Branch 1.2.1-dev contains additional tracing to look at called functions of interest, and to output detailed information for more assert() failures. Perhaps you'll hit a case where the trace file shows a function that doesn't return, or there's useful output in the system log. The libddcutil entry in ddcutilrc should now be:

[libddcutil]
options: --tid --libddcutil-trace-file <your tracefile name> --trace api --trcfunc ddc_open_display --trcfunc --ddc_close_display   --trcfunc ddc_is_valid_display_ref --trcfunc ddc_is_valid_display_handle  --trcfunc lock_distinct_display --trcfunc unlock_distinct_display   --trcfunc free_display_handle

If a crash is occurring within libddcutil I'd like to understand it, but since Gentoo is a source based distribution you can simply unset macro WITH_DDCUTIL when building PowerDevil. The PowerDevil code that uses libddcutil is quite rudimentary, and has not been maintained. The developer recommends that it not be used.

@shaumux
Copy link
Author

shaumux commented Oct 20, 2021

Yes, I can disable the use of ddcutil but i'll try to help with this issue

I thought [ 4918](lock_distinct_display ) Attempting to lock display already locked by current thread this seemed interesting in the logs

I'll try to use the dev branch and enable the additional tracing maybe tonight or tomorrow

@rockowitz
Copy link
Owner

Thanks so much for your help.

The lock_distinct_display message is indeed interesting. I suspect what's happening is that after a suspend, PowerDevil tries to open the display again without having closed it.

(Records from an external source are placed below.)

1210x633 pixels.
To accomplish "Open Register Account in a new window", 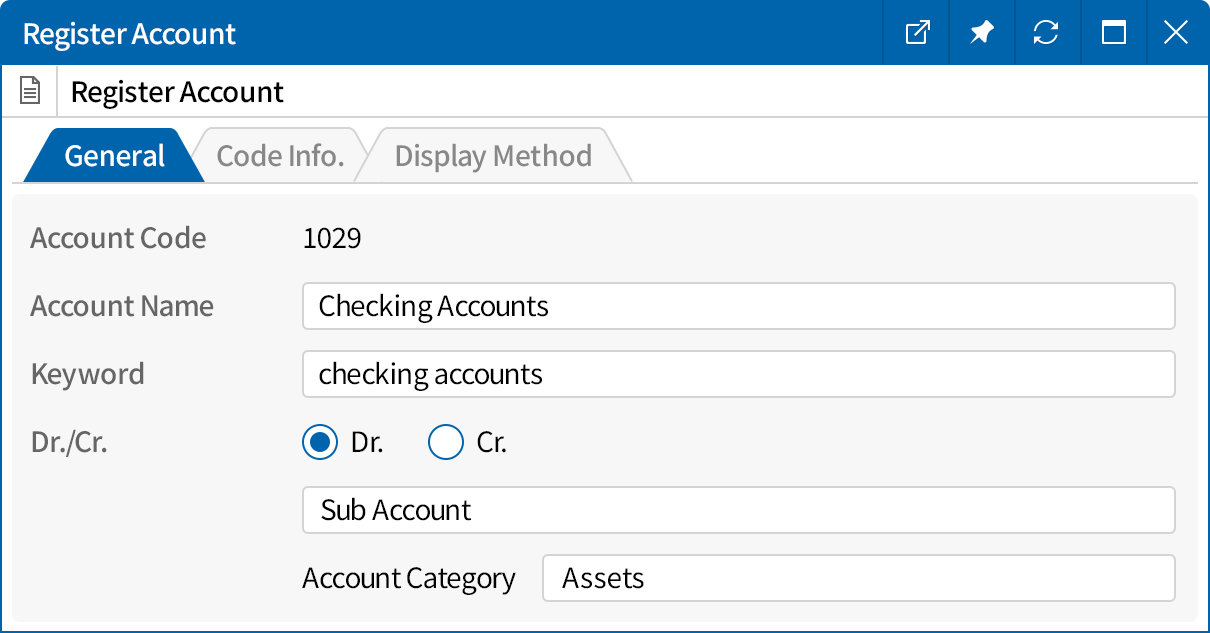I will 916,32.
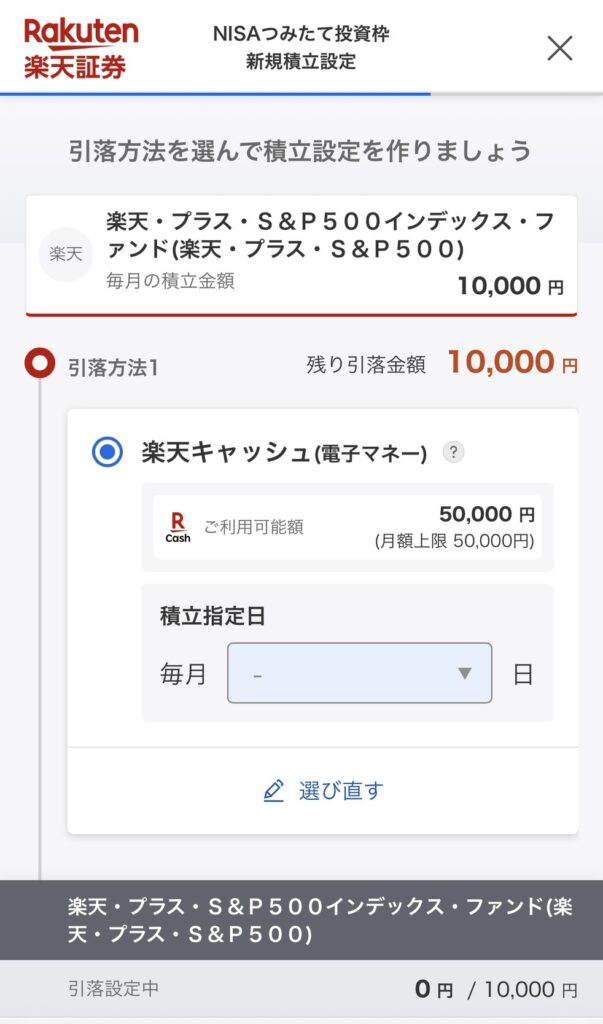Select the 楽天キャッシュ radio button
The width and height of the screenshot is (603, 1024).
pyautogui.click(x=107, y=453)
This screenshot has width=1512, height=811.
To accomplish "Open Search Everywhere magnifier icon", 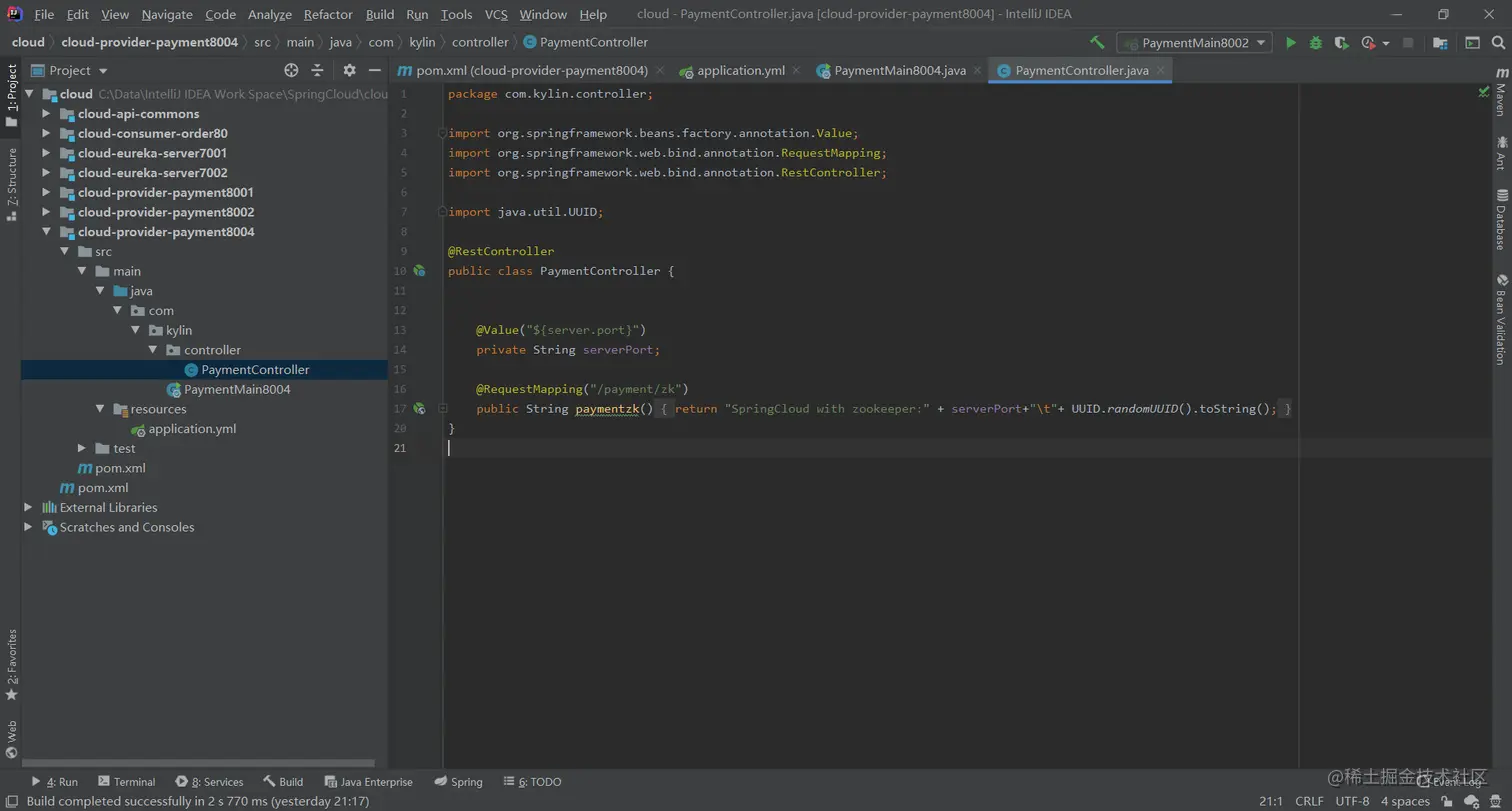I will (x=1499, y=43).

I'm going to take a look at enabling the PowerDevil debug messages along with those from libddcutil. I'll let you know when it makes sense to test again.

@rockowitz
Copy link
Owner

I've made several enhancements on the 1.2.1-dev branch to libddcutil tracing. In particular, utility option --f3 causes trace messages to be duplicated to the system log. (This is quick and dirty implementation. Not everything will be caught.)

The libddcutil options string should now be:

options: --f3  --tid  --libddcutil-trace-file libtrace.trc  --trace api  --trcfunc free_display_handle --trcfunc ddc_open_display --trcfunc --ddc_close_display  --trcfunc ddc_is_valid_display_ref --trcfunc ddc_is_valid_display_handle  --trcfunc lock_distinct_display --trcfunc unlock_distinct_display --trcfunc get_distinct_display_ref

I'm not familiar with KDE programming, but as I understand the documentation setting environment variable
QT_LOGGING_RULES causes KDE trace output to be written to the terminal or system log. (See KDE documentation. So the following should cause almost all powerdevil trace messages to be output:

export QT_LOGGING_RULES="*powerdevil.info=true"

Sending both powerdevil and libddcutil tracing to the system log should give a better handle on what is going on.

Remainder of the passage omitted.